Kamis, 23 Oktober 2014

Pemerintah Membentuk Desa Wisata Bambu

Kementerian Lingkungan Hidup bekerja sama dengan Komunitas Bambu Nusantara membentuk kampung percontohan di Kabupaten Kuningan, Jawa Barat, untuk dijadikan kampung bambu. Di kampung itu nantinya akan dikembangkan budidaya bambu, kerajinan bambu, serta ekowisata dan kesenian yang memanfaatkan bambu sebagai sarana utamanya.
Dusun Bambu, Desa Kertawangi, Cisarua, Bandung Barat, Jawa Barat
Desa yang terpilih sebagai desa wisata adalah Desa Cibuntu di Kecamatan Pasawahan. Peresmian dilakukan secara simbolis di desa itu dengan penyerahan 1.000 bibit bambu dari komunitas bambu kepada warga desa, Sabtu (18/10/2014).

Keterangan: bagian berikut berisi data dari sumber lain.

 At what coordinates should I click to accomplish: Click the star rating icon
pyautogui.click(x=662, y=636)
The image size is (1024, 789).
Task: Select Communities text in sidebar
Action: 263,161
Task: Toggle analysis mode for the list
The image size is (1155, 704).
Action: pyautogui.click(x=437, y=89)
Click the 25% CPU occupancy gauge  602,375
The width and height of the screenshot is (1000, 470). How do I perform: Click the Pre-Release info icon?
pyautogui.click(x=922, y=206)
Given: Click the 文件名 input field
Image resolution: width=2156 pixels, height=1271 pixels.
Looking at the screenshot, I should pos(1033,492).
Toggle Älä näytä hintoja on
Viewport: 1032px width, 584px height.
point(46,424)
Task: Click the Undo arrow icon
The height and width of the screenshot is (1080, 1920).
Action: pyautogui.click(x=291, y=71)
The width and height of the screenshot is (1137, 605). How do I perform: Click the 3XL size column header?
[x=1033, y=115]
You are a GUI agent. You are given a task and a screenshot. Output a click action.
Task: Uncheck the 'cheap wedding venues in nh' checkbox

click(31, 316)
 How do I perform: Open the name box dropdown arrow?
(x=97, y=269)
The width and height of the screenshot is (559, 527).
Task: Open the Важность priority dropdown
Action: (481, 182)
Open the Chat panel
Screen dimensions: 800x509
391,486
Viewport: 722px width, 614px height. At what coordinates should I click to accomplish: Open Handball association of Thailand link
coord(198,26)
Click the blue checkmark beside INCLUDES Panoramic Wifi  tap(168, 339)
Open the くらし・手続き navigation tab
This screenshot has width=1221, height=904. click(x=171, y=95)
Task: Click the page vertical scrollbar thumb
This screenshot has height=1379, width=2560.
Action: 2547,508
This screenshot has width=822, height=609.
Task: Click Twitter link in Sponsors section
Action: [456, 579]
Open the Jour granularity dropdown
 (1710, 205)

Kegiatan itu juga berbarengan dengan acara adat sedekah bumi yang menjadi kegiatan rutin warga Desa Cibuntu setiap tahun untuk menyongsong musim tanam dan mengucap syukur kepada Tuhan Yang Mahakuasa. Lebih dari 900 warga desa berbondong-bondong membawa makanan dan hasil bumi untuk disantap bersama-sama dalam kegiatan sedekah bumi tersebut.

Warga mengular dalam arak-arakan yang diikuti semua warga, laki-laki, perempuan, tua, dan muda. Makanan dan hasil bumi tersebut diangkut dalam wadah bundar terbuat dari bambu yang disebut tetenong. Wadah dipikul laki-laki yang merupakan perwakilan setiap keluarga.

”Ini desa pertama yang ditetapkan sebagai desa wisata di Kuningan. Ke depan, kami akan mengembangkan desa wisata lain di Kuningan dengan keunikan masing-masing,” kata Teddy Suminar, Kepala Dinas Pariwisata dan Kebudayaan Kuningan.

Bupati Kuningan Utje Hamid Suganda menuturkan, pariwisata menjadi sektor terpenting dalam mendukung Pendapatan Asli Daerah (PAD) Kuningan yang mendeklarasikan diri sebagai kabupaten konservasi di Jabar.

Kampung bambu

Chaeruddin Hasim, Asisten Deputi Peningkatan Peran Masyarakat Kementerian Lingkungan Hidup, yang hadir dalam peresmian itu, menuturkan, konsep yang sama bisa diterapkan di daerah lain. Cibuntu diharapkan bisa menjadi contoh pengembangan desa berbasis wisata dan ekologi. Cibuntu sekaligus didorong menjadi kampung bambu, yakni dengan menjadi tempat pembibitan dan pengolahan bambu sebagai produk ekonomi kreatif.

”Tahun ini setiap kota dan kabupaten ditargetkan memiliki hutan bambu yang luasannya tidak kurang dari 10 hektar,” ungkap Chaeruddin.

Dalam pengelolaan kampung bambu, Kementerian Lingkungan Hidup menggandeng Komunitas Bambu Nusantara yang memiliki jaringan hingga ke daerah-daerah. Komunitas ini sekaligus menjadi penggerak pengembangan kampung wisata bambu terpadu.

Ahli bambu dari Universitas Trisakti, Jakarta, Azril Azahari, menuturkan, hampir semua bagian bambu memiliki nilai guna.

Sementara Koordinator Komunitas Bambu Nusantara Cirebon Bambang Sasongko mengatakan, Cibuntu dipilih sebagai kampung bambu percontohan karena warganya menjaga kelestarian bambu.